What this task involves: Your reply should be made up of every line in the records below that holds the string "blue".
*** Available records ***
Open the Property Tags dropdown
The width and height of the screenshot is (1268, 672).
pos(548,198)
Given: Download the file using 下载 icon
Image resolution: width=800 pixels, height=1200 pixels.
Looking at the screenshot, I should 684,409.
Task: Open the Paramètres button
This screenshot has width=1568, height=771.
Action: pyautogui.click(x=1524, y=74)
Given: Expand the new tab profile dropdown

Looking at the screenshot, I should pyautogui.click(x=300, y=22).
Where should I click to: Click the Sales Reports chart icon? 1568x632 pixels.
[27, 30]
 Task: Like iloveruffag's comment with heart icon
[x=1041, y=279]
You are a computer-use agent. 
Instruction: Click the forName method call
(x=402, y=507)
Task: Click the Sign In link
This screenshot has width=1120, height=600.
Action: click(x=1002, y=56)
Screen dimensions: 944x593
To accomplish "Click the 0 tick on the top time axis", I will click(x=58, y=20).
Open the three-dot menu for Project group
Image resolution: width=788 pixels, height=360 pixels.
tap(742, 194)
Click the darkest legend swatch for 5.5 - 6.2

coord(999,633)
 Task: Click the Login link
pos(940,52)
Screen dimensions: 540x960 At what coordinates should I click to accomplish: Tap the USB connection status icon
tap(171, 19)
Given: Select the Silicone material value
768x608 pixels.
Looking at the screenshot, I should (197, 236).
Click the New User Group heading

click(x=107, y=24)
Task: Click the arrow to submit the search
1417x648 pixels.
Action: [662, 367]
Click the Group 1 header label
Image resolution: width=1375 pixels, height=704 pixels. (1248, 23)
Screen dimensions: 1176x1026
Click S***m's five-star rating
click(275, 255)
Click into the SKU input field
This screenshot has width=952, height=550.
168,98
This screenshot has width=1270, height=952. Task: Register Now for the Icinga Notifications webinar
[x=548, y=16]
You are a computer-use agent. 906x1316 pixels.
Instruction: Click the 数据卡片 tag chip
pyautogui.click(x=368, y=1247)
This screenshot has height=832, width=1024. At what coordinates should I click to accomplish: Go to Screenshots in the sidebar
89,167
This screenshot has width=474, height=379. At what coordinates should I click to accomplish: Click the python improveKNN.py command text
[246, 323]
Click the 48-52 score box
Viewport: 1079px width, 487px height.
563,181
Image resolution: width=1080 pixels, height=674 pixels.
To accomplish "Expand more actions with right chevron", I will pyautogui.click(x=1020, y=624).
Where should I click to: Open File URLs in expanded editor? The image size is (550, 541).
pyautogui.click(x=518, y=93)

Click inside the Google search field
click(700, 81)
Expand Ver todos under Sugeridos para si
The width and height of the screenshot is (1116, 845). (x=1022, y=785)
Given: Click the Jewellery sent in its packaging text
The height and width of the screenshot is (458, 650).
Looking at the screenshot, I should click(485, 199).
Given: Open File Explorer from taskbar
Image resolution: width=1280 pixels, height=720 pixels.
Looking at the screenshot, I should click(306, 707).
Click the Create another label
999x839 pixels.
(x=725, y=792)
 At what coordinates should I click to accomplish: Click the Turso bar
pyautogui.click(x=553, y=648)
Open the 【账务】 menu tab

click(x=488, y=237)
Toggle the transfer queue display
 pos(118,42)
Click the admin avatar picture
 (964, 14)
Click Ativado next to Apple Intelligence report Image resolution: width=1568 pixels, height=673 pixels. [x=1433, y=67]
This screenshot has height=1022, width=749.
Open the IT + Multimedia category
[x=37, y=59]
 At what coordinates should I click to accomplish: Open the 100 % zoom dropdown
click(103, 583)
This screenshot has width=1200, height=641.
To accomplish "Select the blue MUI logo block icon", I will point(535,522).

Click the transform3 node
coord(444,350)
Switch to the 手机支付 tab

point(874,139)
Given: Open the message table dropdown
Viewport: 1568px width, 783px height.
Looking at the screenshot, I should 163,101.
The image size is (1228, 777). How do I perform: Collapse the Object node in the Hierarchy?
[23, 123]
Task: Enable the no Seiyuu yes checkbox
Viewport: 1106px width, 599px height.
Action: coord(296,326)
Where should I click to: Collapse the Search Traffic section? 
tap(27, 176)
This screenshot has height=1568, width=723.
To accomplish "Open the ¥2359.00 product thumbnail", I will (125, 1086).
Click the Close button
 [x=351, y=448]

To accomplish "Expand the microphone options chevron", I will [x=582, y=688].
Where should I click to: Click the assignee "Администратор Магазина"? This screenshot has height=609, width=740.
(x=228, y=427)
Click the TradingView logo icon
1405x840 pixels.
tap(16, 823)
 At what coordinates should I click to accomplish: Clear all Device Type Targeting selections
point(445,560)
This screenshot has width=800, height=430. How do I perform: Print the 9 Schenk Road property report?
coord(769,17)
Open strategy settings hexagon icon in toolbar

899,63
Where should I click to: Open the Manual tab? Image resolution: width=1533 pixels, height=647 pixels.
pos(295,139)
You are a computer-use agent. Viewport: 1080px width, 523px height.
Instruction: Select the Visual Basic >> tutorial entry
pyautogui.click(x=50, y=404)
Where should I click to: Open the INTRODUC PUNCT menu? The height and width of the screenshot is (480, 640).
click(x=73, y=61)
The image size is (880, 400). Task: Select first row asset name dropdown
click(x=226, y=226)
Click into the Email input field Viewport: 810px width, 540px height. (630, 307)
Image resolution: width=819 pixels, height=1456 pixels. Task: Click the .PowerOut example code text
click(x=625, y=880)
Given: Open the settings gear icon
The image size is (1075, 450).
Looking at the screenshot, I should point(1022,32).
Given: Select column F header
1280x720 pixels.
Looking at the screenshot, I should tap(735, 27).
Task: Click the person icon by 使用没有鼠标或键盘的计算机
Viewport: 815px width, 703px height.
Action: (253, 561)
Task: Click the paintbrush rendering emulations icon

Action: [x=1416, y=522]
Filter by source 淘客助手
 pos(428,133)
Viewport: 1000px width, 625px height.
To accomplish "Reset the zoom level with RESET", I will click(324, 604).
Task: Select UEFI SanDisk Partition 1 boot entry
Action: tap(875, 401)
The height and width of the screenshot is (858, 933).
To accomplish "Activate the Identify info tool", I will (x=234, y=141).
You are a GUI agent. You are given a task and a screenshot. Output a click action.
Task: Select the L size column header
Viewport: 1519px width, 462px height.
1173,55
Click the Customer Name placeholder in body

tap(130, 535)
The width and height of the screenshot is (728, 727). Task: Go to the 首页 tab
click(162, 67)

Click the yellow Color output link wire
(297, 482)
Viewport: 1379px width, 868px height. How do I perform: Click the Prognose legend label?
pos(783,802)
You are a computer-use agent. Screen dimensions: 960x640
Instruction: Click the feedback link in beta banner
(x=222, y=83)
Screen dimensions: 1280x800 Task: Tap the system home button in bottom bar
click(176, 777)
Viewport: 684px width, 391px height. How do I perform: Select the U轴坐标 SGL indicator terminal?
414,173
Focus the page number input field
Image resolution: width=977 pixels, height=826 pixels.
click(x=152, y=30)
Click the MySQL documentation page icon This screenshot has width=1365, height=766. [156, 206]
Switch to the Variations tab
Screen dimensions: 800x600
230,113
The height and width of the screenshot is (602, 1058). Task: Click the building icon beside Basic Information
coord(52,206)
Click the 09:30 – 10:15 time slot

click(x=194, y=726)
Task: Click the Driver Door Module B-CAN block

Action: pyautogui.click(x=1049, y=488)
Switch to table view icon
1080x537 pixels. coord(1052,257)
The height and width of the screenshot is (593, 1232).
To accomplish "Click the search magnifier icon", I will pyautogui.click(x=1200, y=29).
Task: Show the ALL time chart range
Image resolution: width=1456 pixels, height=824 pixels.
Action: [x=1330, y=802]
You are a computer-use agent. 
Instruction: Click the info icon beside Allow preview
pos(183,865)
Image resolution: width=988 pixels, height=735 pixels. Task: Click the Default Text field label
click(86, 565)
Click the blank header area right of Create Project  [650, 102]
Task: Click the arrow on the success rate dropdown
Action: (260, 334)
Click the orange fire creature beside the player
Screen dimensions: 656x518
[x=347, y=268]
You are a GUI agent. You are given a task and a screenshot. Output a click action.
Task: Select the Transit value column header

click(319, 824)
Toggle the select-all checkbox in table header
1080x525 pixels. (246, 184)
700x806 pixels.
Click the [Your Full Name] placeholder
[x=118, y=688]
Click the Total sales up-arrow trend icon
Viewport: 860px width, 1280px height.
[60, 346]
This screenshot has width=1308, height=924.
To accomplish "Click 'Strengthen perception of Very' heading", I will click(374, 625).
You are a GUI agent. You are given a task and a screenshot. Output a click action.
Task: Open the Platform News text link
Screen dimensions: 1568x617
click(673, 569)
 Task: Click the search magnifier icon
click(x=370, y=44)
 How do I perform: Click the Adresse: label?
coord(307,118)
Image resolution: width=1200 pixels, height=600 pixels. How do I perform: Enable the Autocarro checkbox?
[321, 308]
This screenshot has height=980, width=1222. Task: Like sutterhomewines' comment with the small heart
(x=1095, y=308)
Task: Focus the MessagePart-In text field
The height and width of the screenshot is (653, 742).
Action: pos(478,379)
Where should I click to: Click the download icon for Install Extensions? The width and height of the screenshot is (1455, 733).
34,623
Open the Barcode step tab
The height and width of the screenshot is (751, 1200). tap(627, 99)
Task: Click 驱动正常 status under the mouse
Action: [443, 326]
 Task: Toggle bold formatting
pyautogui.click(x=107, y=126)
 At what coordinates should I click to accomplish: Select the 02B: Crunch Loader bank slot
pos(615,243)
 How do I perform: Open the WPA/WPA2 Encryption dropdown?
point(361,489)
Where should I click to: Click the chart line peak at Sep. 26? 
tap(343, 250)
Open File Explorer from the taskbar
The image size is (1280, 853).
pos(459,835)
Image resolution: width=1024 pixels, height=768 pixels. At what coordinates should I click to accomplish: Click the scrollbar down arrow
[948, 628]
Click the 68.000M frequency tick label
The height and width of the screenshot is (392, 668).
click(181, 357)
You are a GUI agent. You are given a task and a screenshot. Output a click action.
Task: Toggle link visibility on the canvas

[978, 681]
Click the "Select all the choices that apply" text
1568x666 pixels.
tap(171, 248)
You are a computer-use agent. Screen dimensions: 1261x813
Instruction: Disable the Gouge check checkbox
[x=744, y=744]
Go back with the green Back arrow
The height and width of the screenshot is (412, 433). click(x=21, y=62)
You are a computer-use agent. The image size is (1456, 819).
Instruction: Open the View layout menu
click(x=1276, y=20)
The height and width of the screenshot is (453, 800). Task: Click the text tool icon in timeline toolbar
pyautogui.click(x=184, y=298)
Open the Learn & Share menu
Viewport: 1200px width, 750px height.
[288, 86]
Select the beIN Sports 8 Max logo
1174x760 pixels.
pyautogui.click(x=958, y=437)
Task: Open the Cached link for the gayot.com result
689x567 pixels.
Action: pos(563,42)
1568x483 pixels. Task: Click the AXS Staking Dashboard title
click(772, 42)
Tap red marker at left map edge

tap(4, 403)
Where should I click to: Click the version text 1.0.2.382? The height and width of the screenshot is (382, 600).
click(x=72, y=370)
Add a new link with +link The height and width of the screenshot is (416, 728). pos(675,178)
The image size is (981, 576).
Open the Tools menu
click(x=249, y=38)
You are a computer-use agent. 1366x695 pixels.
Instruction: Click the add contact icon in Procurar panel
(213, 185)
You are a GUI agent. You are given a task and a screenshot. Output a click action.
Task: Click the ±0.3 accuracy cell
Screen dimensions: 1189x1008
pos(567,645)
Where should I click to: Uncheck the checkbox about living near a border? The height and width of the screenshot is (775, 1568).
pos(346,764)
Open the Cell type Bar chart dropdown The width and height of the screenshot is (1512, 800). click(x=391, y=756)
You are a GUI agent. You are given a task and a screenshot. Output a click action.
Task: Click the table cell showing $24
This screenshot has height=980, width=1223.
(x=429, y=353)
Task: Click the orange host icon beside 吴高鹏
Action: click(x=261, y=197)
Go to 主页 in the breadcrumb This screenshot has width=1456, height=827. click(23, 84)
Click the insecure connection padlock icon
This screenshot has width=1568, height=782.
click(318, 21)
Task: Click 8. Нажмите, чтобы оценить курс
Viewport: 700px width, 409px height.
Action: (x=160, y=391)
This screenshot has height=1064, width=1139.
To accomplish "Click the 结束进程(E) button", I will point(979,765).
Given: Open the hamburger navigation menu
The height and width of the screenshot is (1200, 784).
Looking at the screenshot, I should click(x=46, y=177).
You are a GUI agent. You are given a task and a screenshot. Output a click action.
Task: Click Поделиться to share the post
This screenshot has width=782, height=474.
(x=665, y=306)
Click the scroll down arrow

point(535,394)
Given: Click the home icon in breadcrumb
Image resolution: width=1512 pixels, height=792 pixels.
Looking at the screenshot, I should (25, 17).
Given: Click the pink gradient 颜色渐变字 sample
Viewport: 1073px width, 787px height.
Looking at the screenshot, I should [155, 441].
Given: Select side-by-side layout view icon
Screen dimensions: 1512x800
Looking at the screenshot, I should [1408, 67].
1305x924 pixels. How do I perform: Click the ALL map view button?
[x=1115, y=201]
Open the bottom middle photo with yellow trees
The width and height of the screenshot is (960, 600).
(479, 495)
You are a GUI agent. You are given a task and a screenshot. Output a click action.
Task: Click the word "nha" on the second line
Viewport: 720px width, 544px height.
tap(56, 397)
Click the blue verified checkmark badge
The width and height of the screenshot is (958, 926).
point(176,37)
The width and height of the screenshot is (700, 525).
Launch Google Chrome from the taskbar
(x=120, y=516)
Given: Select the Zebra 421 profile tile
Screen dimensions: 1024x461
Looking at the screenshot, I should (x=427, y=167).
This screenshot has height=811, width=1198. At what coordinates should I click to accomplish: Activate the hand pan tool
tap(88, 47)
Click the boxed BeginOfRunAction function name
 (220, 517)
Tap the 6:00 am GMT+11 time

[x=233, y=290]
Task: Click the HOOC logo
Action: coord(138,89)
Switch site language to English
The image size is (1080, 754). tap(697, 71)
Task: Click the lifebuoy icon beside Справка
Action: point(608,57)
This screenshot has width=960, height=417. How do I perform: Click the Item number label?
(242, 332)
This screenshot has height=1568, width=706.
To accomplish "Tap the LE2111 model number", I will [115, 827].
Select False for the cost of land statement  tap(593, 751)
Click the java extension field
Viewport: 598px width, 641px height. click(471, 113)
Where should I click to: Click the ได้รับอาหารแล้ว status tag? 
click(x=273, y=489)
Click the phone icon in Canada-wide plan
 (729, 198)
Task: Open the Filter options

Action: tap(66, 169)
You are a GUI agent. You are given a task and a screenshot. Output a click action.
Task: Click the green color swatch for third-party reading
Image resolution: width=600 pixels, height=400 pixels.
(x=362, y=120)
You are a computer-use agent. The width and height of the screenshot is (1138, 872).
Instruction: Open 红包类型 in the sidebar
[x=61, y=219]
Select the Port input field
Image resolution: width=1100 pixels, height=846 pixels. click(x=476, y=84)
*** End of Available records ***
Answer space:
To accomplish "Select the blue MUI logo block icon", I will point(535,522).
Click the blue verified checkmark badge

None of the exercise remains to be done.